Looking for architect, Design engineer and Automation SME for the role below. This is a fully remote position.
Automation Engineers and Architects Monitoring & Alerting Focused
Key Activities:
Unified Monitoring Framework: Build an integrated solution leveraging existing tools (Splunk, Dynatrace, security platforms) and local logs from Windows/Linux servers, infrastructure components (storage arrays, SAN switches, network devices), databases (Oracle, SQL Server, MySQL, MongoDB), backup systems (Rubrik, Data Domain, Infinibox), compute nodes (Dell servers), VMware environments, IBM Power/AIX, and IBM LinuxOne.
Automated Alerting & Proactive Response: Develop intelligent alerting mechanisms and automated remediation workflows to reduce manual intervention and accelerate incident resolution.

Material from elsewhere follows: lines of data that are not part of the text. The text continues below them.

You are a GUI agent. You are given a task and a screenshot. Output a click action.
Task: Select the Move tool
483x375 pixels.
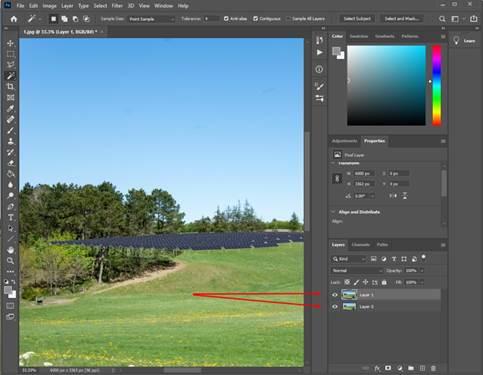10,43
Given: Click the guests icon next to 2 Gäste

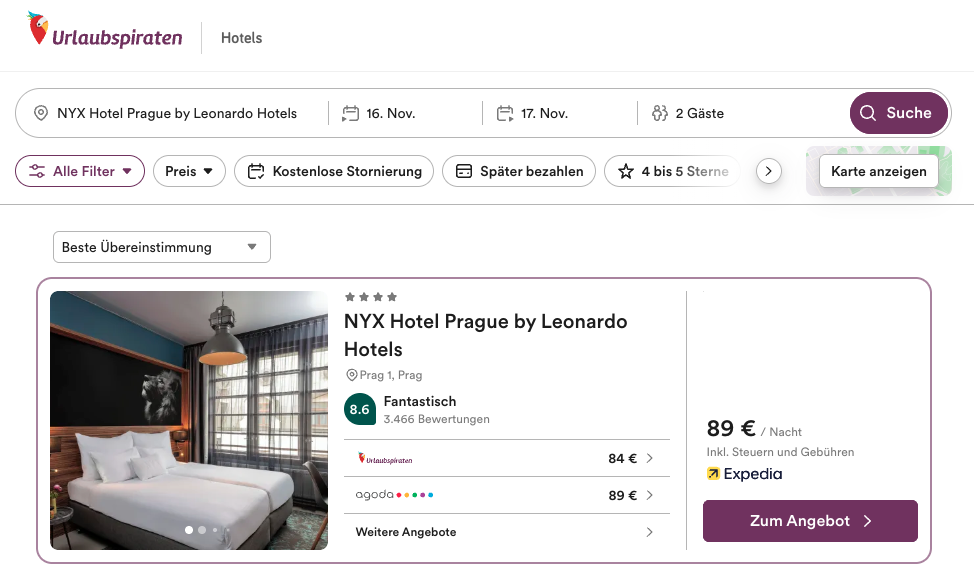Looking at the screenshot, I should tap(659, 113).
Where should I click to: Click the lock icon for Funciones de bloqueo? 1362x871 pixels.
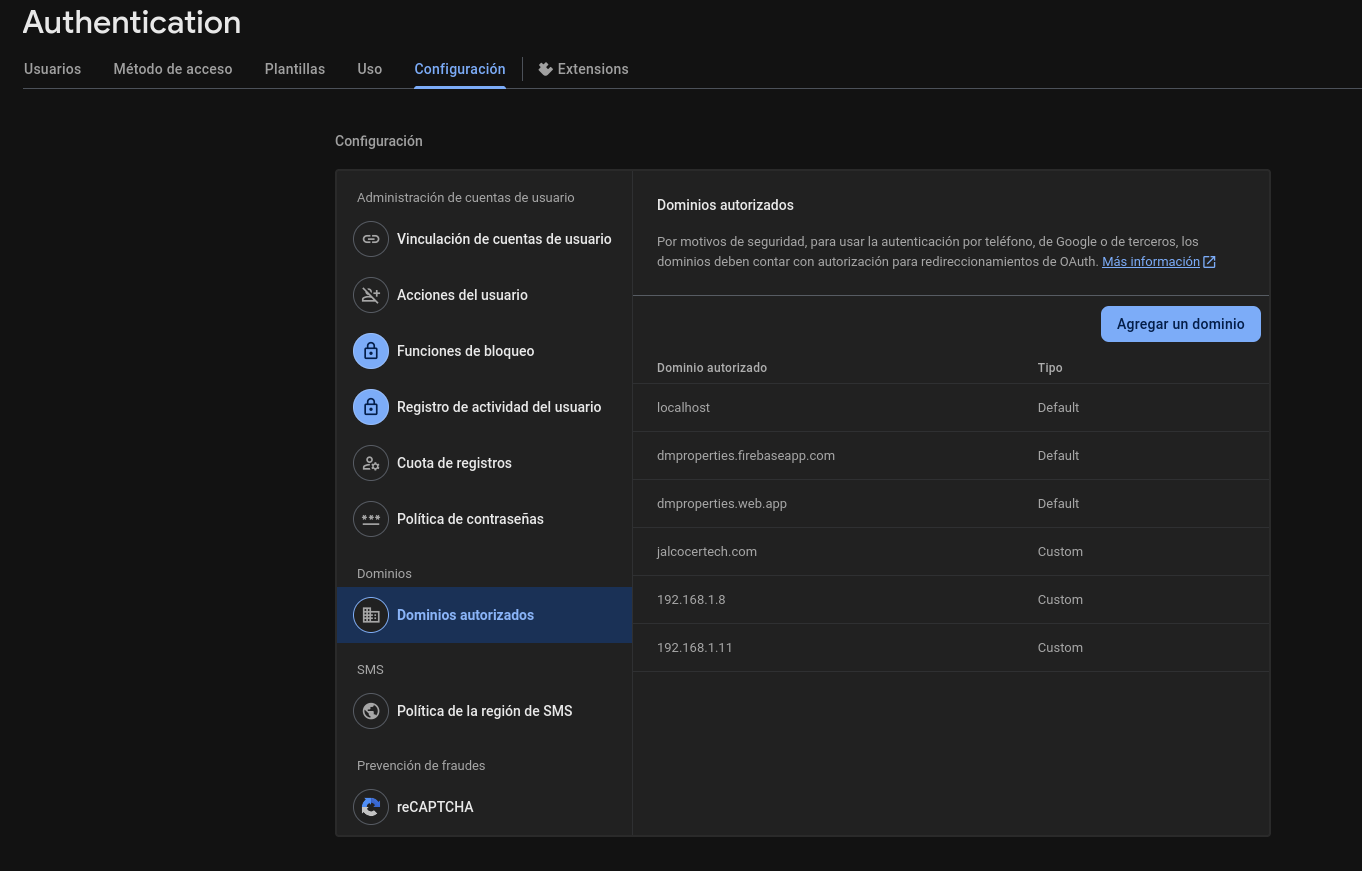pos(371,351)
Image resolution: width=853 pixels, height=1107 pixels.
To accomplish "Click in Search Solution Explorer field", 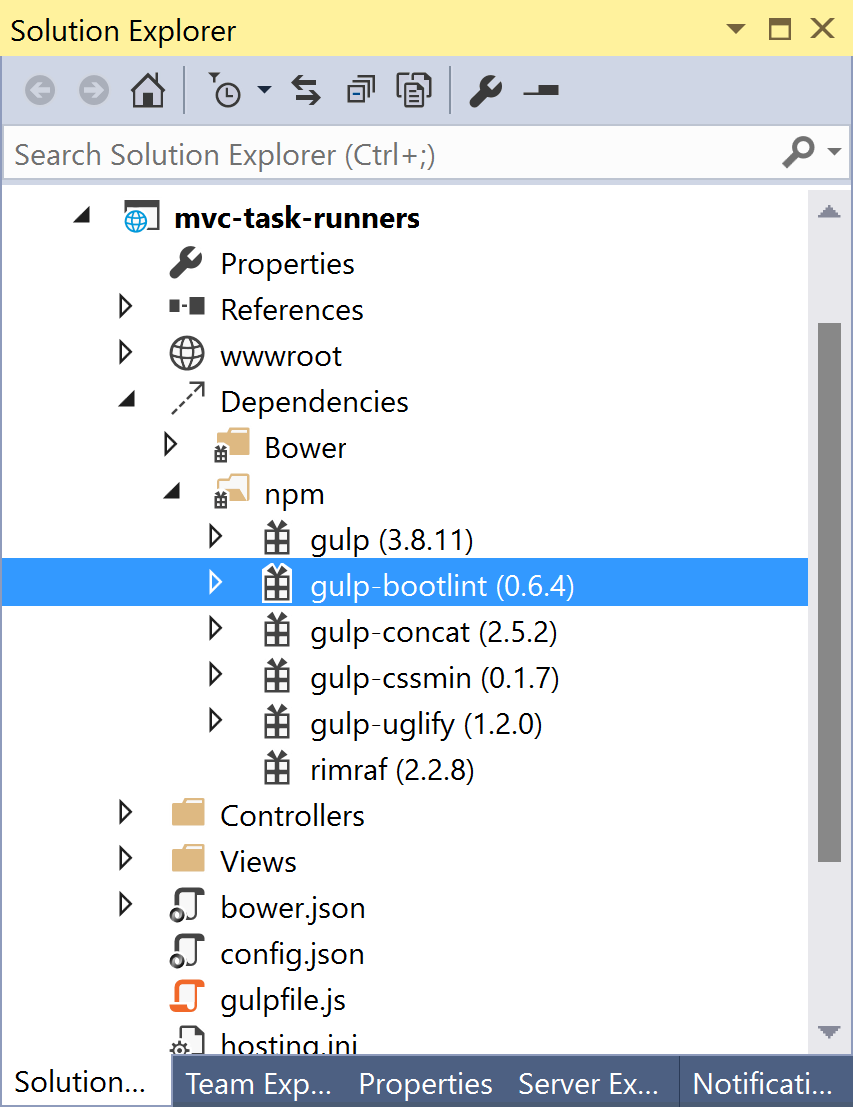I will click(390, 155).
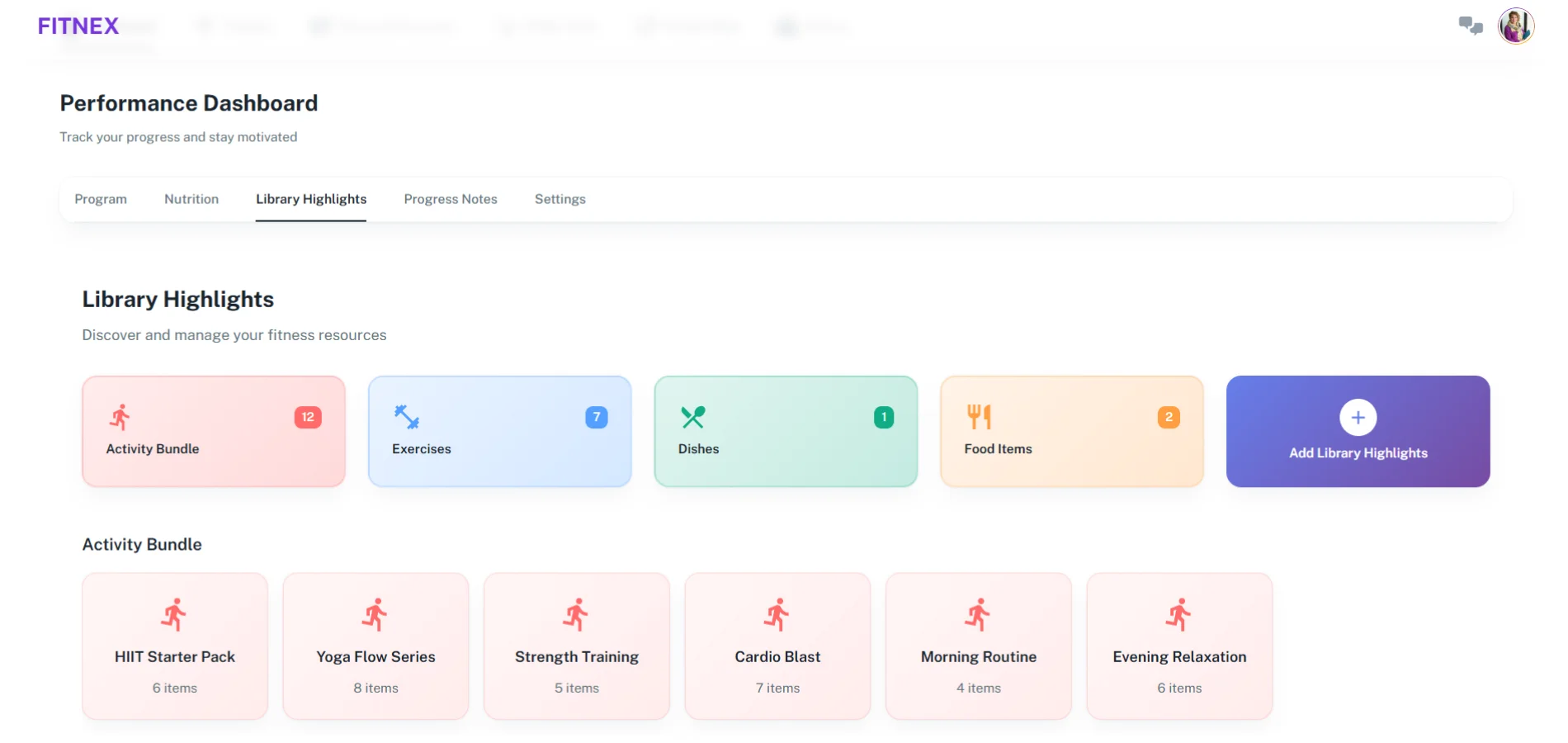
Task: Open the HIIT Starter Pack bundle
Action: (175, 646)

Data Integration & Gap Closure: Aggregate and normalize data from multiple sources, including platform tools and local logs, to fill visibility gaps and provide actionable insights.
Dashboard Development: Create a common GUI-based dashboard for real-time monitoring, alerting, and reporting across all infrastructure layers.
Skills & Tools: Utilize Ansible, Python, PowerShell, shell scripting, and GUI development to deliver scalable automation solutions.
Business Impact:
- Improved Reliability: Proactive detection and automated remediation reduce outages and service degradation.
- Operational Efficiency: Significant reduction in manual monitoring and troubleshooting efforts.
- Enhanced Security & Compliance: Centralized visibility into logs and alerts ensures faster response to security events.
- Scalability: A common framework supports growth and complexity without proportional increases in headcount.
Job Skill Requirements and Experience
Core Technical Skills:
Automation & Scripting:
- Proficiency in Python, Ansible, PowerShell, and shell scripting (Bash/Korn).
- Ability to develop automation workflows for monitoring, alerting, and remediation.
Monitoring & Logging Tools:
- Hands-on experience with Splunk, Dynatrace, and other enterprise monitoring platforms.
- Familiarity with log aggregation and parsing from multiple sources (OS, applications, infrastructure components).
Infrastructure Knowledge:
- Strong understanding of Linux (RHEL) and Windows Server environments.
- Exposure to VMware, IBM Power/AIX, and IBM LinuxOne systems.
- Knowledge of storage arrays, SAN switches, network switches, and IP traffic monitoring.
- Experience with backup platforms (Rubrik, Data Domain, Infinibox).
- Familiarity with database systems (Oracle, SQL Server, MySQL, MongoDB).
GUI Development:
- Ability to build dashboard interfaces for real-time monitoring and alerting (using frameworks like Flask/Django for Python or similar).
Additional Skills:
Data Integration:
- Ability to aggregate and normalize data from multiple sources for unified alerting.
Security & Compliance Awareness:
- Understanding of security logs and compliance requirements for infrastructure monitoring.
Problem-Solving & Creativity:
- Ability to identify gaps in current monitoring and design innovative solutions.
Experience:
- 5+ years in infrastructure automation or systems engineering roles.
- Proven track record in building automation frameworks and monitoring solutions.
- Experience working in large-scale, distributed environments with global teams.
- Prior involvement in proactive alerting and automated remediation projects is highly desirable.